I get the same warnings on every Slackware installation. I cannot remember the exact cause but it has something to do with the modifications of those files. When you are performing system updates or other system maintenance you modify some of those files (or its properties). After this (you actually don't know what is modified) you confirm that those modifications are something that you know about. Then you use the rkhunter --propund to update this information.
From man:
Quote:
rkhunter --propupd [{filename | directory | package name},...]

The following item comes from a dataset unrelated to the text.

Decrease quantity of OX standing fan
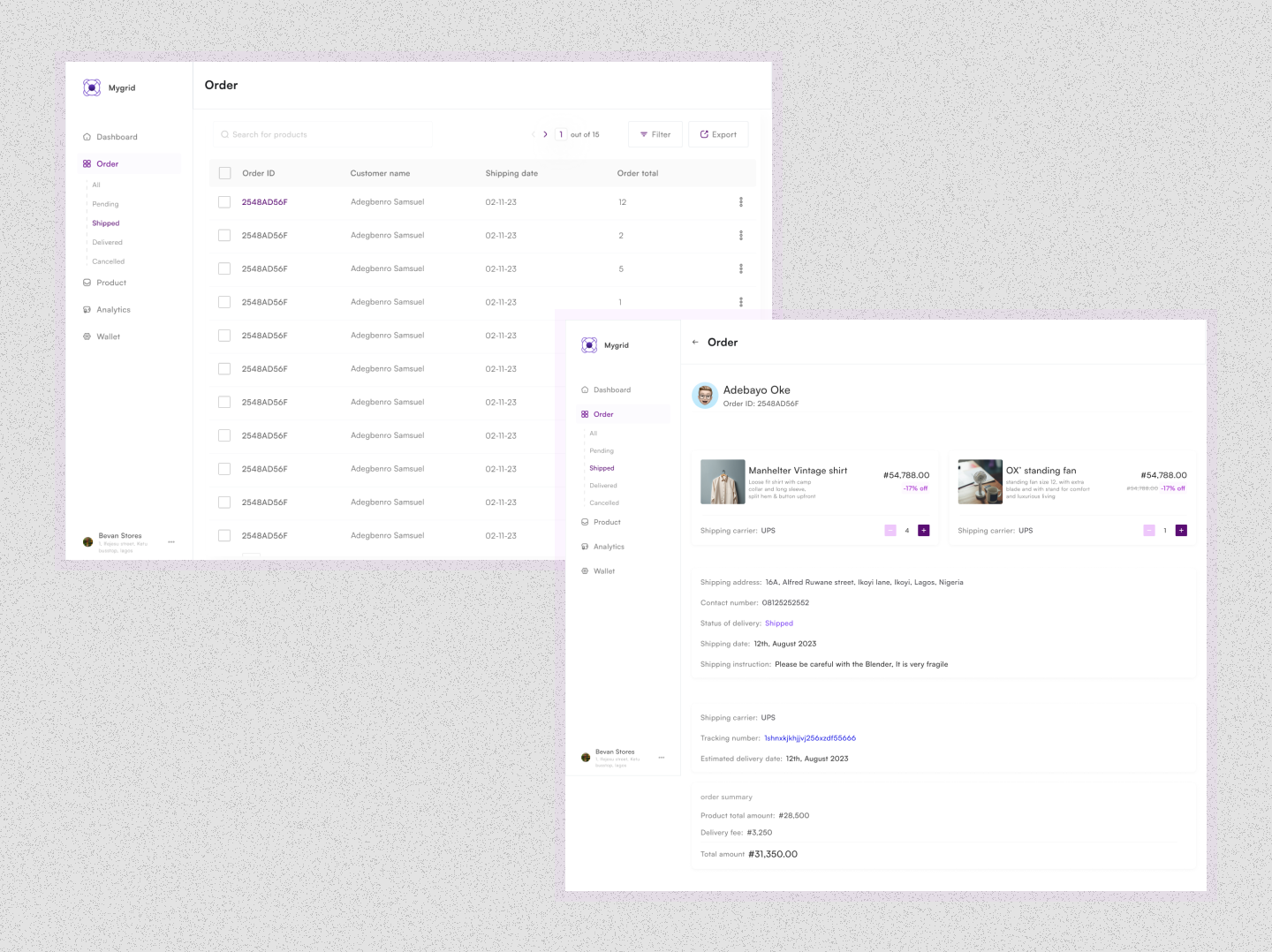pyautogui.click(x=1148, y=531)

One of the checks rkhunter performs is to compare various current file properties of various
commands, against those it has previously stored. This command option causes rkhunter to
update its data file of stored values with the current values.
...
It is the users responsibility to ensure that the files on the system are genuine
and from a reliable source. rkhunter can only report if a file has changed, but not on what has caused the change. Hence, if a file has changed, and the --propupd command option is used, then rkhunter will assume that the file is genuine.
|
EDITED:
OK, here are some new results. There are these warnings in new Slackware installation:
Allow the specified commands to be scripts:
Quote:
/usr/sbin/adduser
/usr/bin/ldd
/usr/bin/whatis
|
It looks like these files are not usual binary executable files but some script like files.
Solution:
Quote:
|
SCRIPTWHITELIST="/usr/sbin/adduser /usr/bin/ldd /usr/bin/whatis"
|
rkhunter.conf file modification. Since you change the configuration file.
Solution:
SSH root login allowed, week SSH protocol Version1 allowed.
Solution: in /etc/sshd_config
Quote:
Protocol 2
PermitRootLogin=no
|
Hidden directory in /dev/.udev.
Solution: Whitelist in rkhunter.conf
Quote:
|
ALLOWHIDDENDIR="/dev/.udev"
|
Application version checks. Depends on Slackware version.
Solution: either upgrade the listed applications (or OS) or whitelist them.
I think thats all.